> **Input**
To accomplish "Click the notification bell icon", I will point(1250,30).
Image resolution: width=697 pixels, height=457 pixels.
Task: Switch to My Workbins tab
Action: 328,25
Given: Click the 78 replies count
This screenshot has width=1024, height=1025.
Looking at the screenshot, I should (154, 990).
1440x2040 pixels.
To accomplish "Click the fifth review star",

...

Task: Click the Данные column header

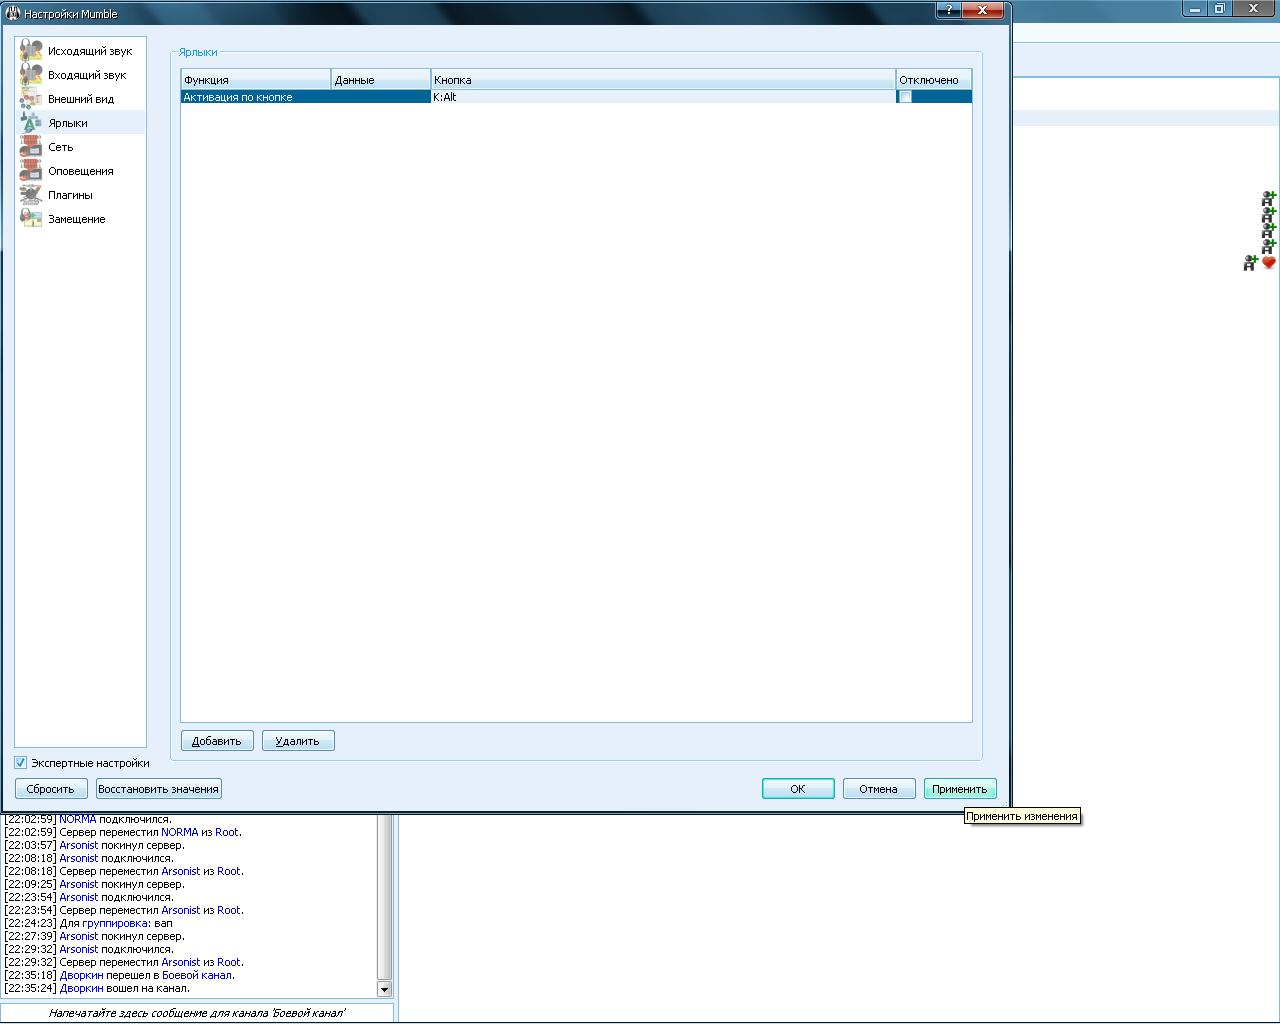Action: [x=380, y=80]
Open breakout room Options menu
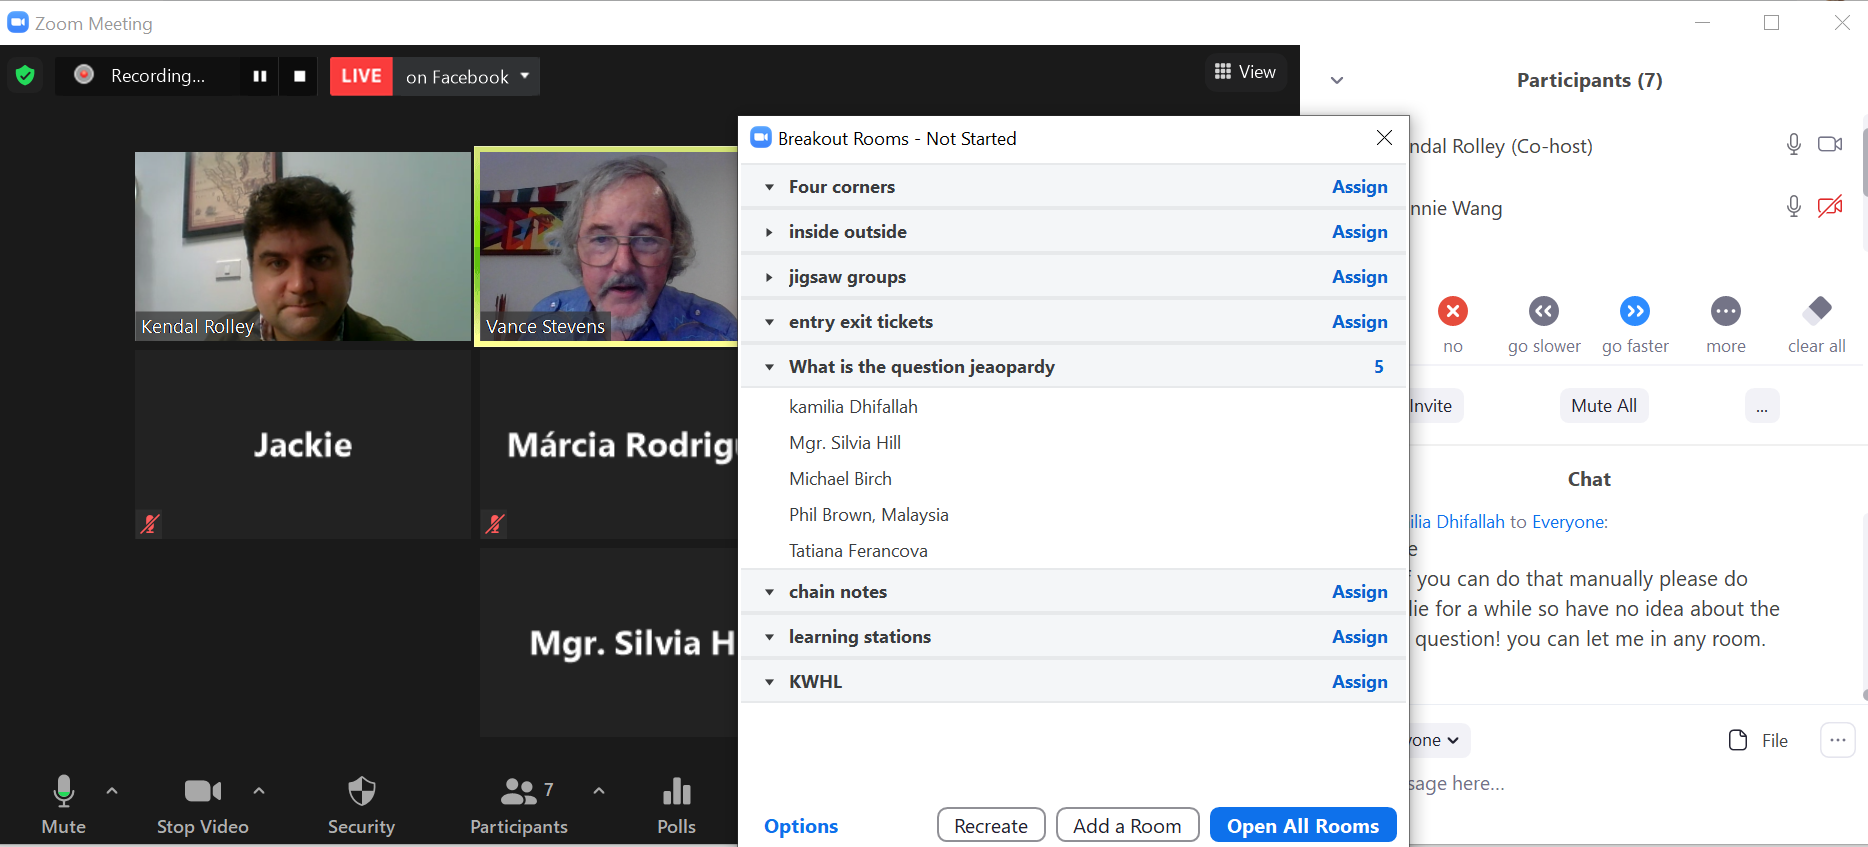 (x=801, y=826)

...

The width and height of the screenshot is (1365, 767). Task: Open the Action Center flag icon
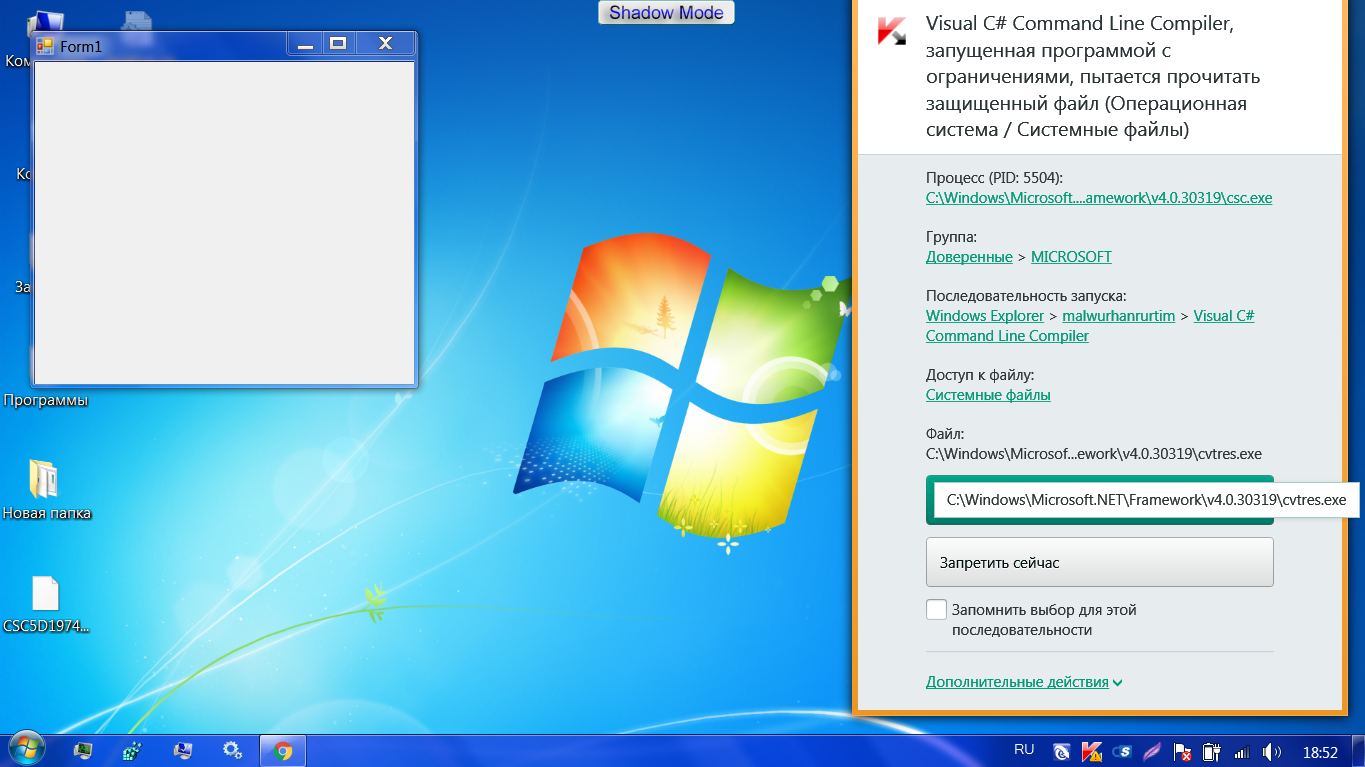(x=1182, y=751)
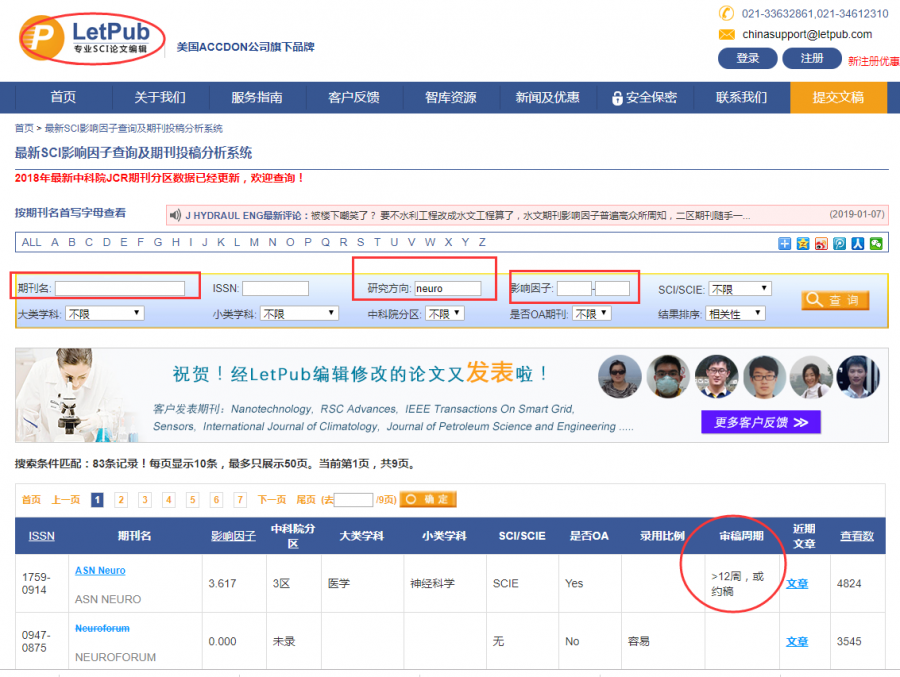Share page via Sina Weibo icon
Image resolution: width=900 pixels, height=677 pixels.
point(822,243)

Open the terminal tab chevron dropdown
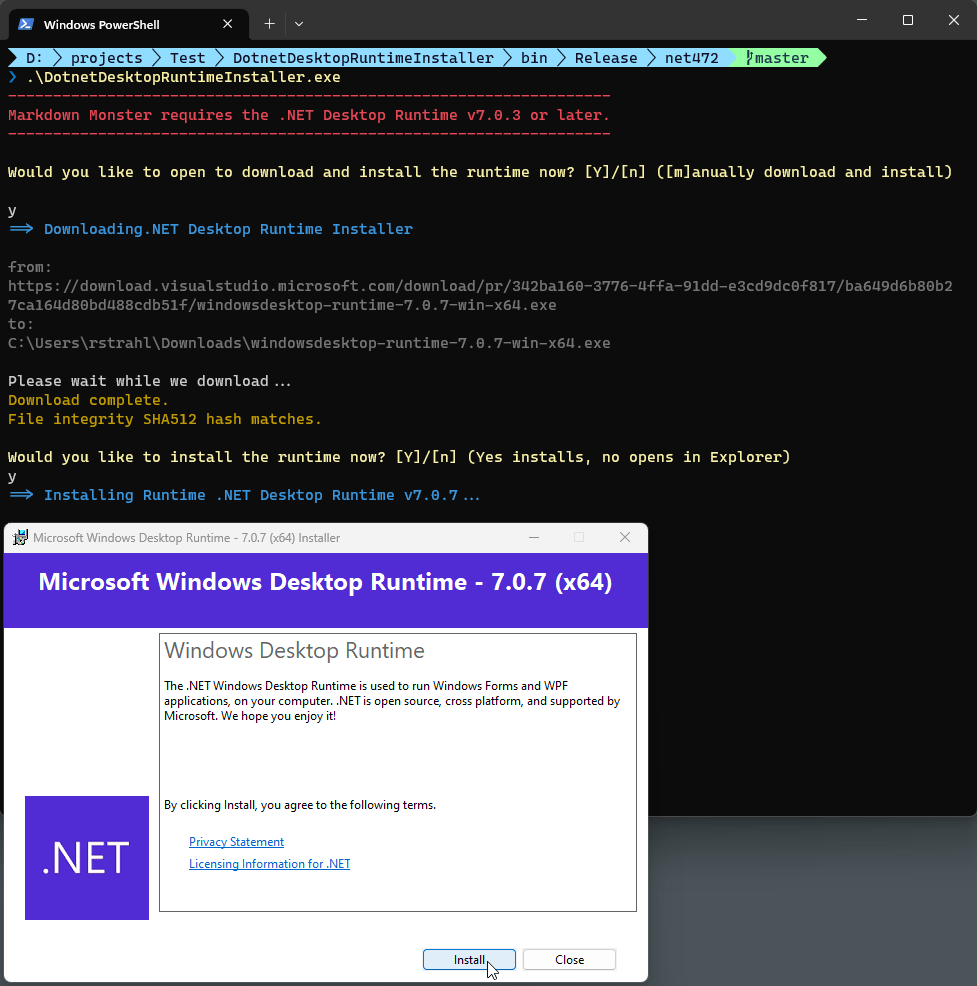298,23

> **Work task**
Return only the lines between the one holding "1440x2040 pixels." and the one holding "the fifth review", inclusive, exactly as they appear above.

> **Solution below**
1440x2040 pixels.
To accomplish "Click the fifth review star",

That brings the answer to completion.